Fazal Cloth Mills Limited has reported its financial results for the fiscal year ended June 30, 2024. The Board of Directors met on September 30, 2024, to review and approve the results. Notably, the company has declared no dividends or bonus shares for the year, with no rights shares issued or other entitlements announced.

The company’s revenue from contracts with customers reached Rs. 97,160,875,498 for the year 2024, showing significant growth from Rs. 77,696,979,894 in the previous year. However, the cost of sales also increased to Rs. 86,143,904,773, resulting in a gross profit of Rs. 11,016,970,725, which is an improvement compared to the prior year’s Rs. 10,086,103,490.

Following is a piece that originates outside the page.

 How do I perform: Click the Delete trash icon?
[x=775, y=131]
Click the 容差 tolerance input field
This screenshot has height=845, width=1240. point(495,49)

Key financial highlights for 2024 include:

  • Selling and distribution expenses amounted to Rs. 559,628,231, up from Rs. 497,083,655 in 2023.
  • Administrative expenses increased to Rs. 780,681,536, compared to Rs. 615,746,677 last year.
  • The company saw a substantial boost in other income, recording Rs. 1,665,202,999, up from Rs. 373,827,473 in 2023.
  • Other expenses were lower this year at Rs. 178,546,961, compared to Rs. 2,677,915,683 in the previous year.
  • Profit from operations stood at Rs. 11,163,316,996, compared to Rs. 6,669,184,948 in 2023.

Despite these improvements, Fazal Cloth Mills reported a finance cost of Rs. 8,337,427,848, higher than last year’s Rs. 5,074,371,862. After accounting for levies and income tax, the profit after taxation for 2024 was Rs. 1,785,287,555, compared to Rs. 586,094,719 in 2023. This marked a strong recovery in earnings, leading to an earnings per share (EPS) of Rs. 59.51, up from Rs. 19.54 the previous year.

The company’s solid performance reflects a strategic focus on revenue growth while controlling expenses. The improvement in gross profit, despite higher costs, and a significant boost in other income have contributed to this year’s positive financial results.

However, the increase in finance costs remains a concern and highlights the importance of managing debt and financing structures moving forward.